The rich are different — and not in a good way, studies suggest
Psychologist and social scientist Dacher Keltner says the rich really are different, and not in a good way: Their life experience makes them less empathetic, less altruistic, and generally more selfish.
In fact, he says, the philosophical battle over economics, taxes, debt ceilings and defaults that are now roiling the stock market is partly rooted in an upper class "ideology of self-interest."
“We have now done 12 separate studies measuring empathy in every way imaginable, social behavior in every way, and some work on compassion and it’s the same story,” he said. “Lower class people just show more empathy, more prosocial behavior, more compassion, no matter how you look at it.”

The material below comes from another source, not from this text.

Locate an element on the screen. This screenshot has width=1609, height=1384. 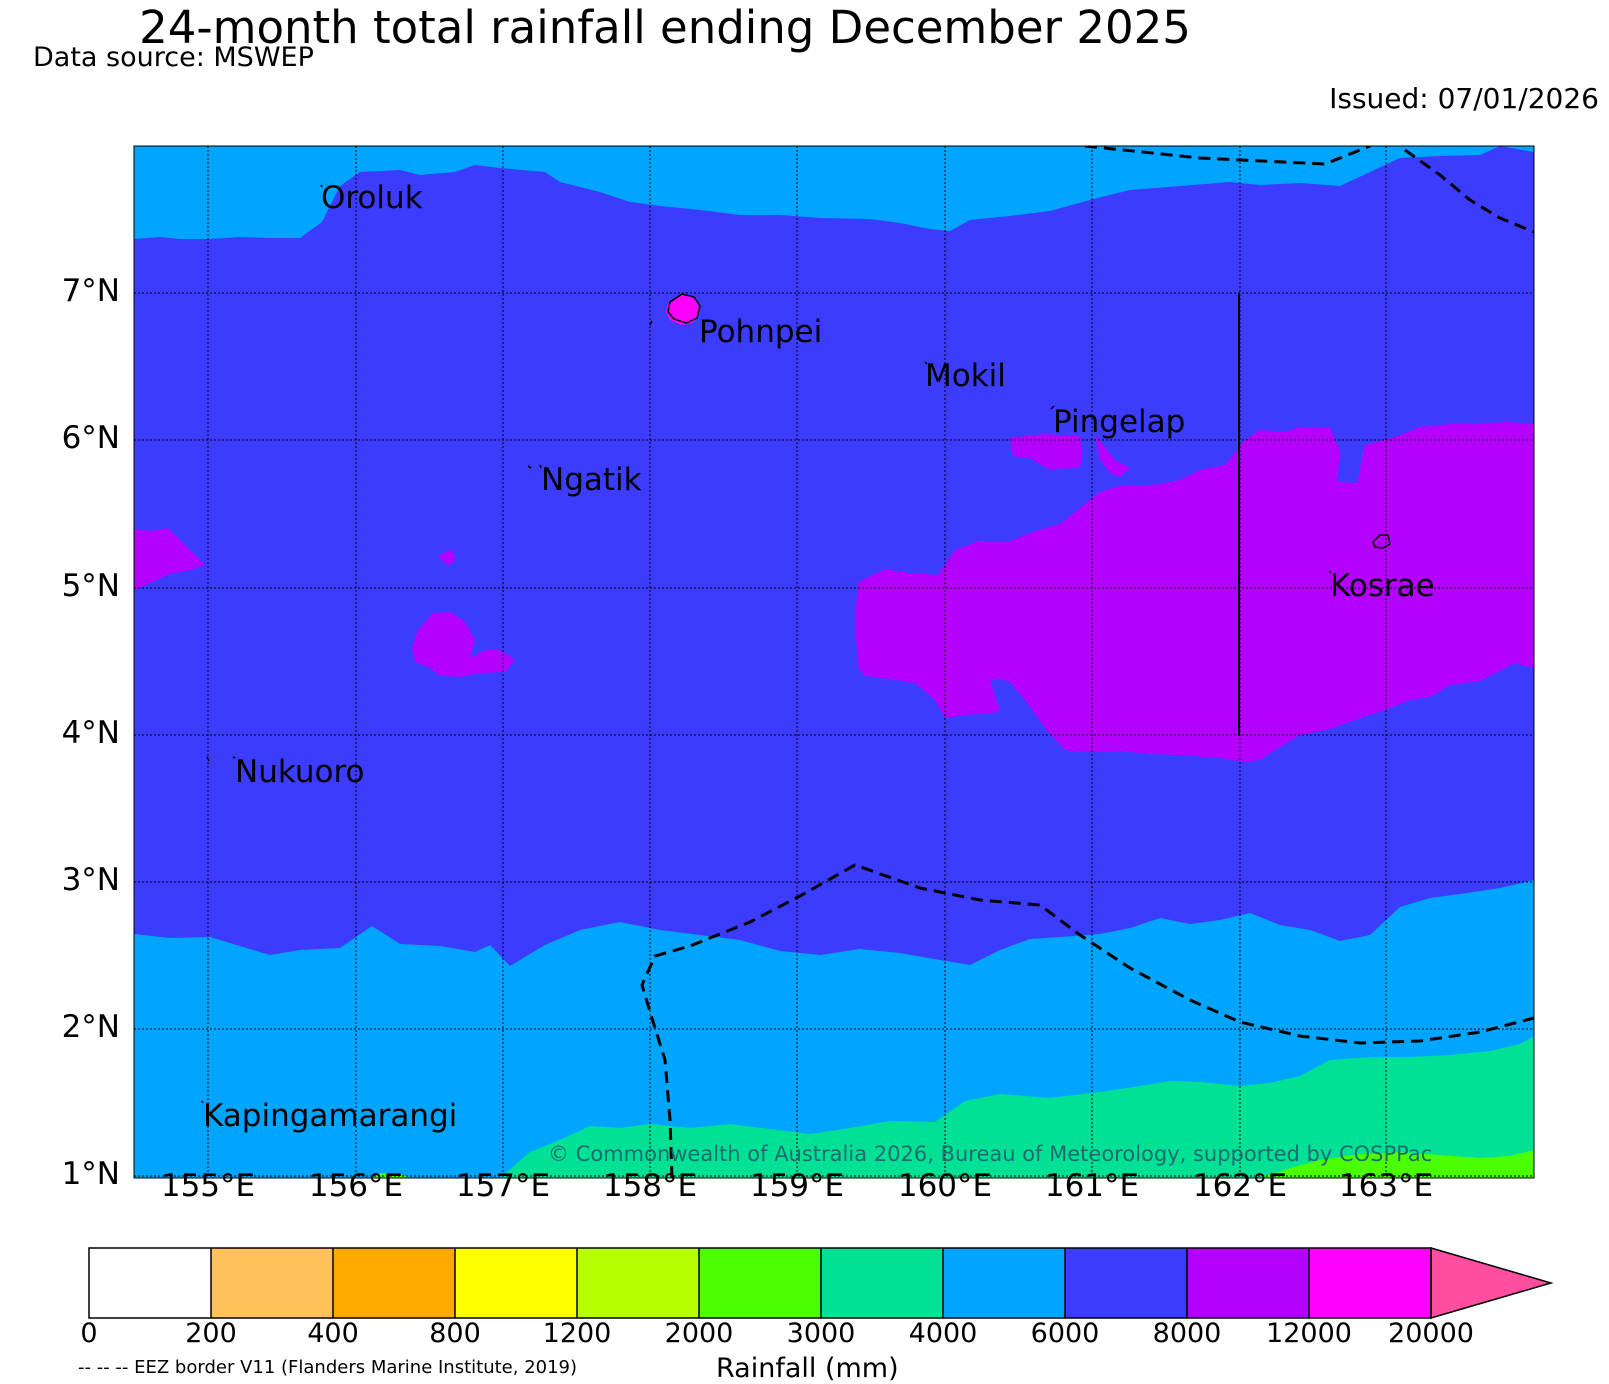
issued-date: Issued: 07/01/2026 is located at coordinates (1464, 98).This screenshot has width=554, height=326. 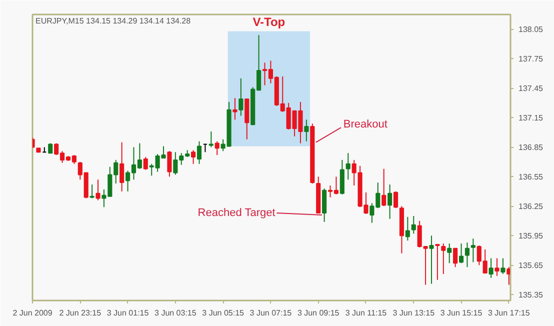 I want to click on x-tick-label: 3 Jun 09:15, so click(x=318, y=313).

In an academic version of a Depression-era Frank Capra movie, Keltner and co-authors of an article called
“Social Class as Culture: The Convergence of Resources and Rank in the Social Realm,” published this week in the journal Current Directions in Psychological Science, argue that “upper-class rank perceptions trigger a focus away from the context toward the self….”
In other words, rich people are more likely to think about themselves. “They think that economic success and political outcomes, and personal outcomes, have to do with individual behavior, a good work ethic,” said Keltner, a professor of psychology at the University of California, Berkeley.
Because the rich gloss over the ways family connections, money and education helped, they come to denigrate the role of government and vigorously oppose taxes to fund it.
Originally posted by lacrimosa
ive allways considered myseld a nice person, and never wished misfortune on anyone. but i have limits.
i hope one day these people experience having to live each day as it comes. for their own sake.